ハハッ―――と、来斗の口から乾いた笑いが零れる。
「おい、聞いてんのか、エノ!」
目の前にダチの山本翔大のアップが広がり、うおっと来斗は背を仰け反らせた。
アップに耐えきれない顔だ―――と、失礼な事を思う。由良の顔はどんなに近くで見ても、毛穴ひとつ、ニキビひとつない。さすが『王子様』だ。

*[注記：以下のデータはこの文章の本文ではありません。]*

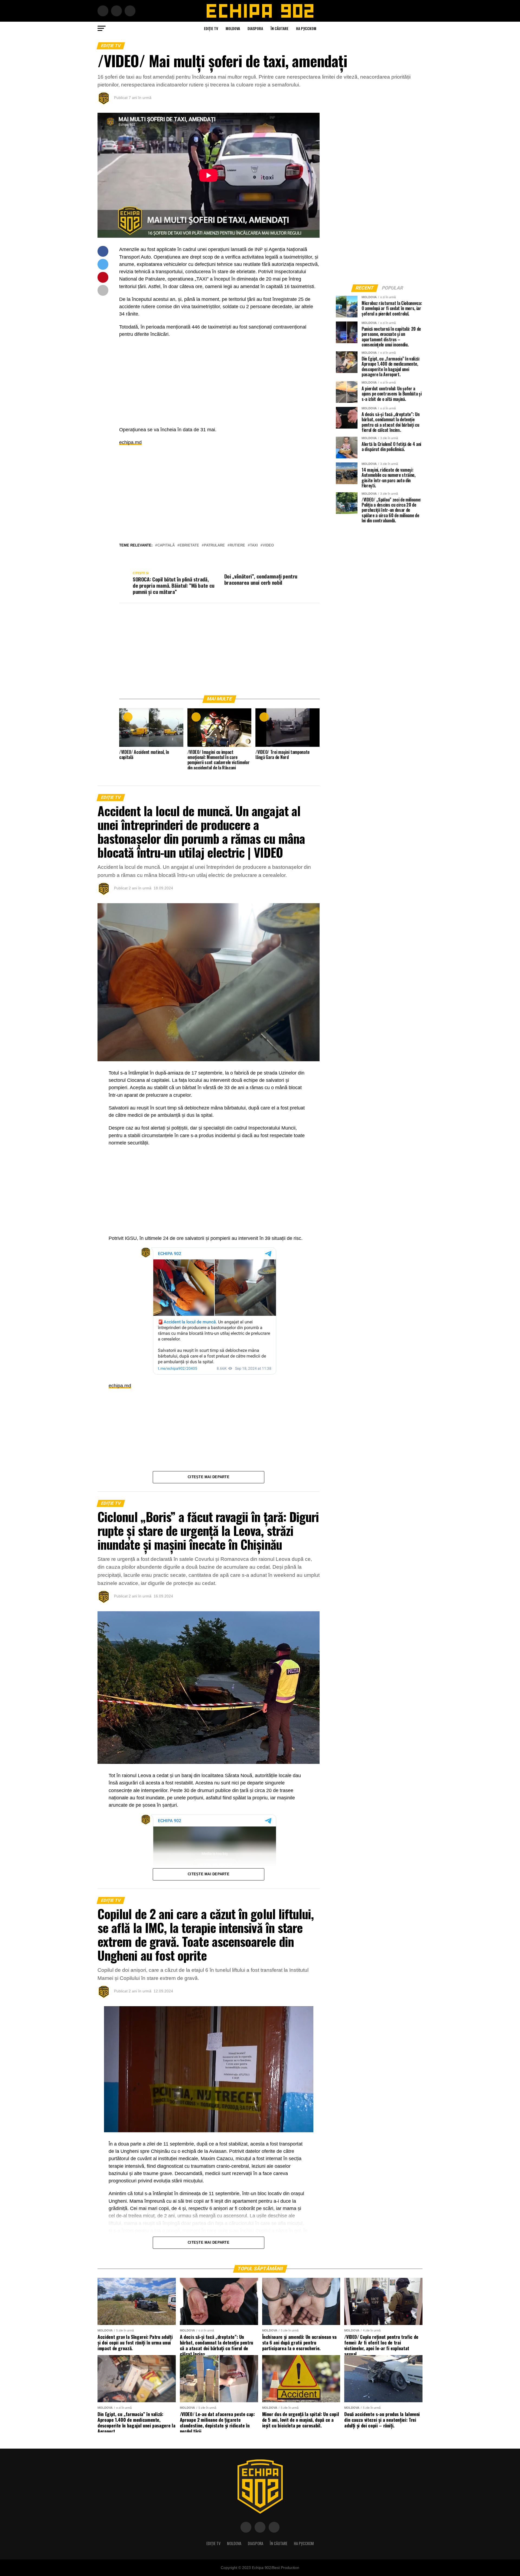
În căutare (279, 28)
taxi (254, 545)
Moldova (233, 28)
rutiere (237, 545)
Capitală (166, 545)
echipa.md (130, 442)
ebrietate (189, 545)
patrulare (214, 545)
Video (268, 545)
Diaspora (255, 28)
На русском (306, 28)
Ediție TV (211, 28)
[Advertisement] (219, 381)
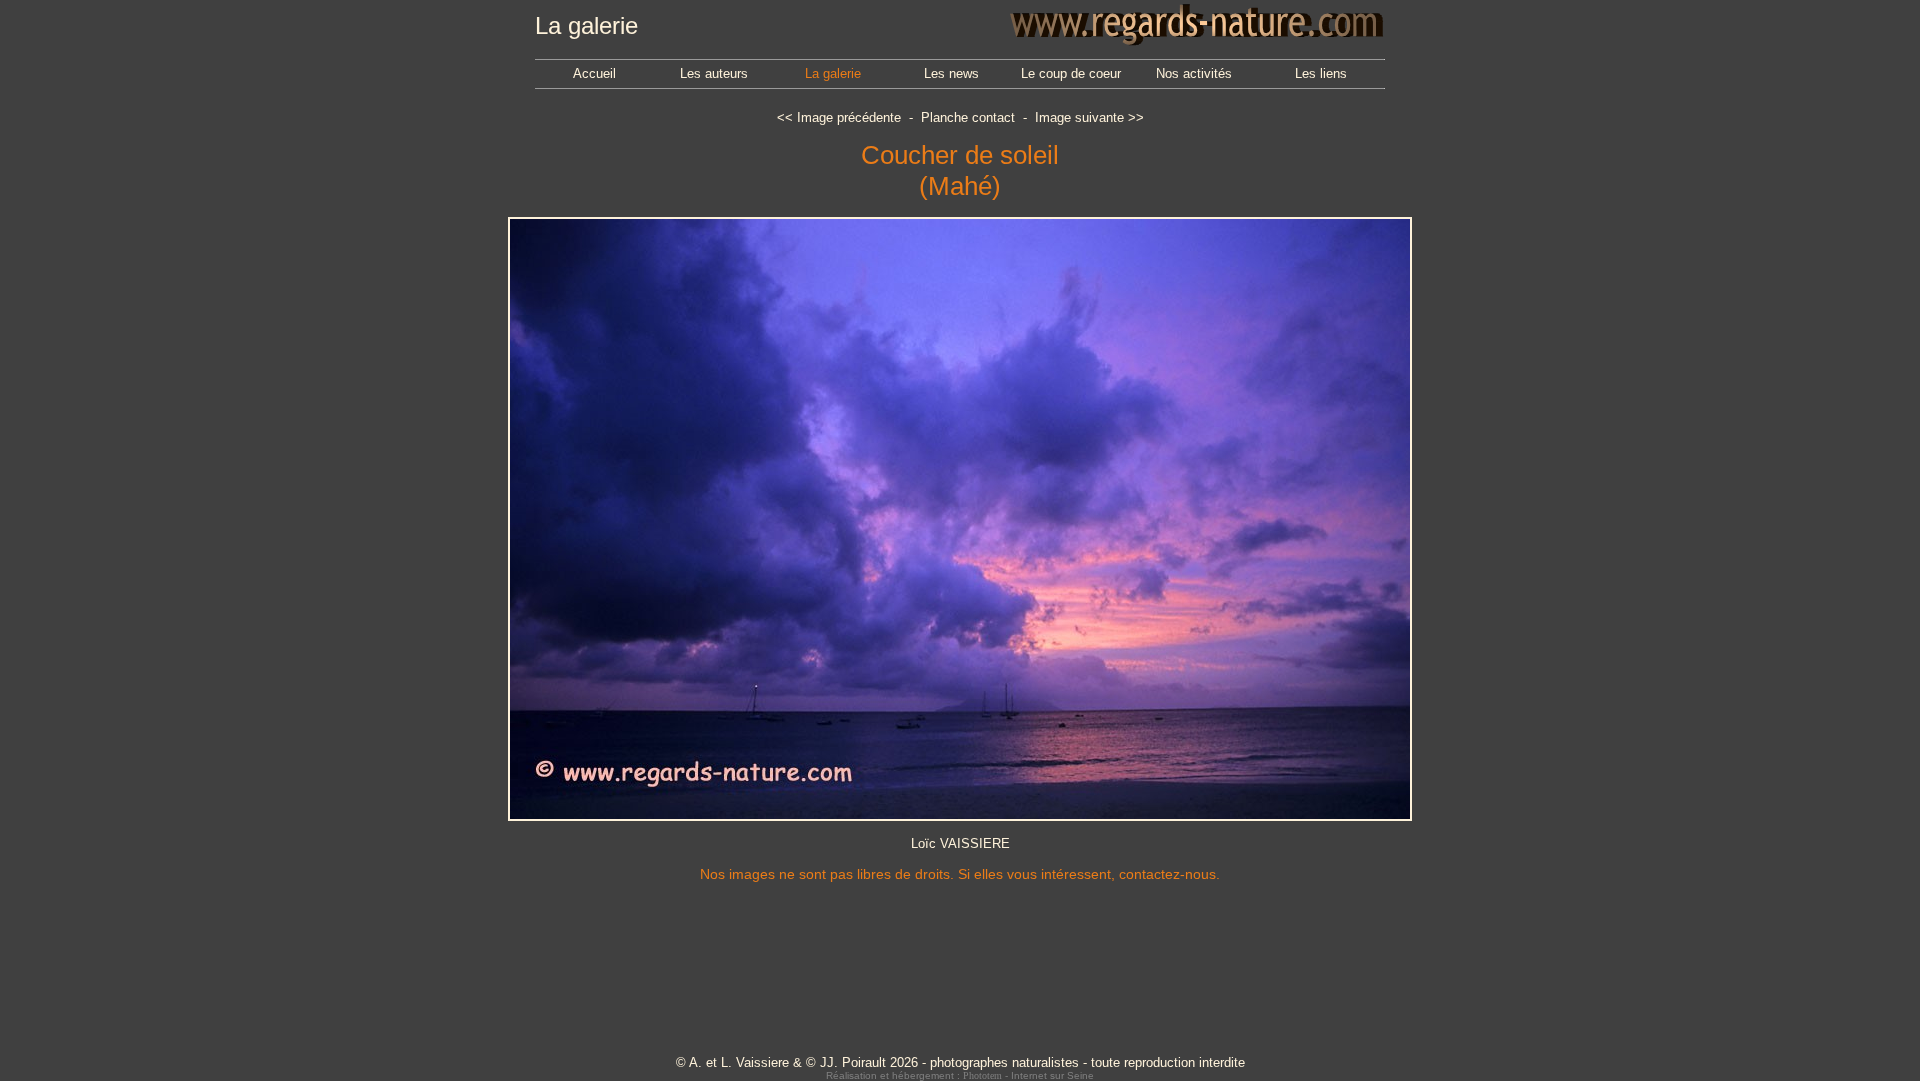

「何ひとりで笑ってんだよ。大変なんだって、王子様が女といるらしい。どうすんだ?」
「はぁ?アイツが女といようが、オレには関係ねえだろ。」
ぎゅうと苦しくなった胸を押さえて、来斗は何でもないような顔をして見せた。
何ともない、何ともない―――と、一種の癖のようにひたすら自分に言い聞かせる。
「ありまくりだろ。女に取られていいのかよ?」
「別にオレのもんじゃ―――、」
「エノ、そろそろ正直になれって。あの王子様が、由良が好きなんだろ?オレたちにはバレバレだかんな。」
え?―――と、来斗が周りを見ると、教室にいる仲間たちが呆れたように苦笑いしていた。ジワッと手に汗が滲む。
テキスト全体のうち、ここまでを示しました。